Angel Mounds State Historic Site is nationally recognized as one of the best-preserved prehistoric Native American sites in the United States. Featuring a model museum that works to recreate the lives of these indigenous people, Angel Mounds tells the story of the people of the Middle Mississippian culture who inhabited the area from 1000 to 1450 A.D. Twelve earthen mounds, built for ceremonial and residential purposes, are scattered throughout the grounds encompassing nearly 100 acres. Trails lead through the grounds for biking and hiking. For more information, please call 812.853.3956 or visit online at indianamuseum.org/angelmounds.
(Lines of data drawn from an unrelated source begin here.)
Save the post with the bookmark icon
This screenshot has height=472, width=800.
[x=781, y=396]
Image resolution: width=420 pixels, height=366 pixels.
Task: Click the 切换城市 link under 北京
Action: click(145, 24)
Serving as the centerpiece of the Corydon Historic District, Corydon Capitol commemorates the history of Indiana’s first state capitol and the development of Indiana from the territorial period through statehood. The square, Federal-style limestone capitol building, built between 1814 and 1816, was originally intended to serve as the courthouse for Harrison County. Limestone was hauled from nearby quarries to erect the 40-foot square walls. Poplar and walnut logs were cut from virgin forests for the ceiling and roof supports. The building is open Tuesday through Sunday for tours. The Governor Hendricks Headquarters, home of Indiana's second elected governor, is also available for tours. For more information, please call 812.738.4890 or visit online at indianamuseum.org/corydon.
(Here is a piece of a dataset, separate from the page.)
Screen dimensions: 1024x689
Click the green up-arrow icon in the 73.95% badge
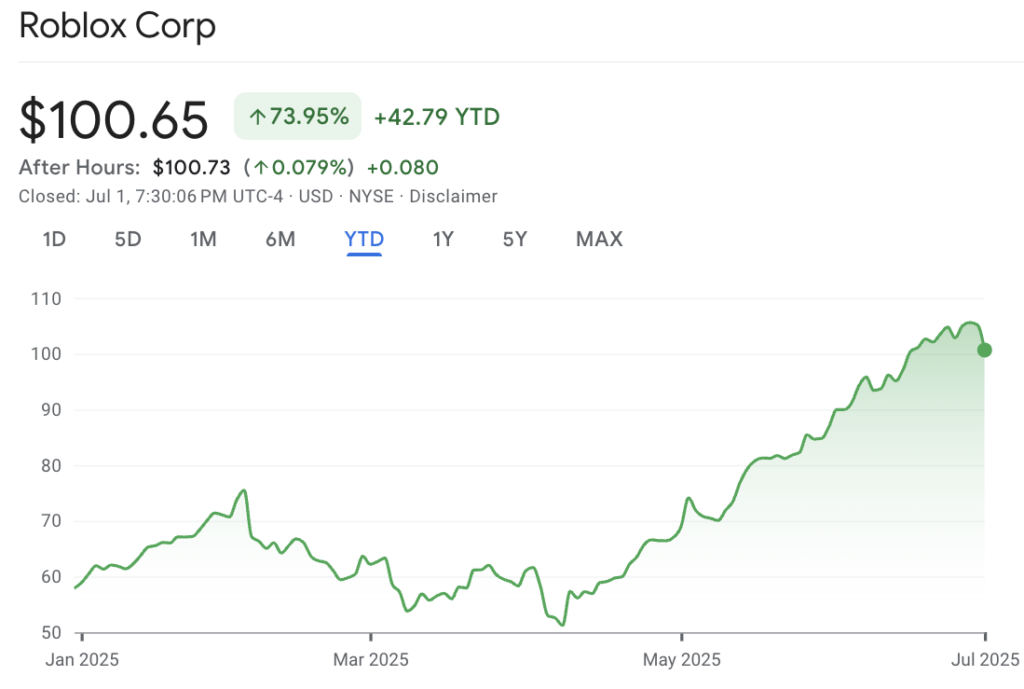(x=258, y=117)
Admire this masterpiece of Victorian artistry nestled on the Ohio River in New Albany. Culbertson Mansion was the home of William Culbertson, who was once the richest man in Indiana. Built in 1867, the three-story, Second Empire-style mansion has 25 rooms within 20,000 square feet and features hand-painted ceilings, carved staircase, marble fireplaces and elaborate plasterwork. Visitors can tour all four floors of the mansion, including the entry hall, the formal parlor, the private family quarters and the servants’ area. For more information, please call 812.944.9600 or visit online at indianamuseum.org/culbertson.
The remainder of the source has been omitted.